Finalmente y, a pesar de la planificación y coordinación de los equipos, no fue necesario que estos interviniesen, aunque todos ellos estaban preparados y equipados en quirófano y en la antesala de quirófano. El feto nació tal y como estaba previsto mediante cesárea y los neonatólogos realizaron una ecografía de corazón con el recién nacido aún sobre su madre y conectado a ella por el cordón umbilical. Tras comprobar que el ritmo cardiaco era el correcto, los neonatólogos Reyes Roldán y José David Martínez procedieron a la intubación.

«Los neonatólogos atendemos a los recién nacidos al nacer. En este caso en el que había una malformación de la vía aérea, el procedimiento realizado nos permitió asegurar la vía aérea intubando con la tranquilidad de que al bebé le llega la sangre oxigenada a través de la circulación placentaria. Además, estaba preparado un equipo completo de personas entrenadas en la reanimación neonatal por si había dificultades en el procedimiento”, agrega Reyes Roldán, que logró intubar al recién nacido. Una vez realizado, se separó de la madre con el clamplaje del cordón y se siguieron los pasos habituales en la cesárea sin que se produjeran incidencias.

Cinco días después y tras las pruebas pertinentes a cargo de Neonatología, donde estuvo ingresado para seguimiento, y por Neumopediatría -se le realizó una fibrobroncoscopia una vez extubado para confirmar que no existía tal obstrucción-, el menor recibió el alta hospitalaria junto a su madre.

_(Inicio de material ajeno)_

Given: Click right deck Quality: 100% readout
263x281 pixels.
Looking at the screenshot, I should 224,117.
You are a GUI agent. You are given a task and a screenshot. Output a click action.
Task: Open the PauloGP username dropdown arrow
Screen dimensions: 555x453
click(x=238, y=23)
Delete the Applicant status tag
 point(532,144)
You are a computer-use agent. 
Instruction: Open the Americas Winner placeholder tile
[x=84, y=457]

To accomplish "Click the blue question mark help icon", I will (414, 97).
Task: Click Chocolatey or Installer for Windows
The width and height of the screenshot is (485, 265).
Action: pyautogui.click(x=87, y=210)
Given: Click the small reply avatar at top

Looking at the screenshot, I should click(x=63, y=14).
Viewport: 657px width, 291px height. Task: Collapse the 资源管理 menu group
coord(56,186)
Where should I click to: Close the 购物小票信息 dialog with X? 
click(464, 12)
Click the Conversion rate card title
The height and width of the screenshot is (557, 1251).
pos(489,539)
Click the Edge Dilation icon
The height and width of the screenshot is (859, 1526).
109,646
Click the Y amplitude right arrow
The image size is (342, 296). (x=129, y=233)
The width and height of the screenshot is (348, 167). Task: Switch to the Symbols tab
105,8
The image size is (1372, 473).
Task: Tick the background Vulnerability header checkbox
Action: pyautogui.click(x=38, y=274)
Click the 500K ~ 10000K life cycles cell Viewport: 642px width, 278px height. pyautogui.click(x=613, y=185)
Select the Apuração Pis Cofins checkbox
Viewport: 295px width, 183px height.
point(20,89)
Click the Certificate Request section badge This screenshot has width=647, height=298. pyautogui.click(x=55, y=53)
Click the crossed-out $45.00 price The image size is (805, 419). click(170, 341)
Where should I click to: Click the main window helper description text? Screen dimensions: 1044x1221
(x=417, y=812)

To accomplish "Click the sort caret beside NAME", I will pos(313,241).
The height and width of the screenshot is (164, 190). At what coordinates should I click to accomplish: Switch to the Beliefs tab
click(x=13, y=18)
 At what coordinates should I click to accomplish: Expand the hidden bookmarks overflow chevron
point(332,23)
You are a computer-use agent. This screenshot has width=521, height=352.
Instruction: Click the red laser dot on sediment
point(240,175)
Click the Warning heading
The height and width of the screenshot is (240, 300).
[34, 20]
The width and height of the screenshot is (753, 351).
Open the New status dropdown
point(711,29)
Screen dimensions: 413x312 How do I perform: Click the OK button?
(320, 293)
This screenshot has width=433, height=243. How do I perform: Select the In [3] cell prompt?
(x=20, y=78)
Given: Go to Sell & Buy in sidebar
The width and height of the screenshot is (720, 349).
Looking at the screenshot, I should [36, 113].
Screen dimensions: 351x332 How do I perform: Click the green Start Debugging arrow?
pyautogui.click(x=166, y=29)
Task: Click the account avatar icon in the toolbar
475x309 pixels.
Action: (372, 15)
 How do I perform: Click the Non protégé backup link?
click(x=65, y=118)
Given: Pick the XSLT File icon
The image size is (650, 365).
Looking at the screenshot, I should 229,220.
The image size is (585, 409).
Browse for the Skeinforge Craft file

Esta asegura que conocía todos los posibles escenarios. «Semanas anteriores había estado en negación, no quería tocar la ropa de mi bebé. Tampoco preparar la maleta del hospital, algo que las futuras mamás hacen con tanta ilusión, a mí me aterraba. Dos semanas antes mi ginecólogo, el doctor Narbona, me dijo que iban a desplegar todos los medios disponibles para asegurarse que mi bebé y yo ese día saliéramos del quirófano con vida. Jamás me había imaginado que cuando me hablaron de desplegar medios, tantos profesionales se iban a volcar en mi caso. El cariño y el calor humano que me han transmitido desde la primera cita ha sido crucial en muchos momentos, jamás habrá palabras suficientes para agradecer a todo el equipo médico y enfermeras y especialistas que han hecho posible que mi hijo y yo estemos juntos».

Para el responsable de Ginecología y Obstetricia del Hospital Regional Universitario de Málaga, Jesús Jiménez, el procedimiento ‘Exit’ ha supuesto un reto como profesionales dedicados al cuidado de la madre y su recién nacido, «puesto que este caso nos hacía sospechar una malformación que ponía en riesgo al bebe. Asimismo, ha sido una oportunidad de ser capaces de poner en orden y de acuerdo de forma secuencial y programada a un grupo excepcional de profesionales de los todos los niveles de nuestro hospital. Y por último una inmensa alegría de haber conseguido que nuestro trabajo de días en la programación del evento ‘Exit’ haya conseguido un bebé en perfecto estado y una madre feliz», concluye.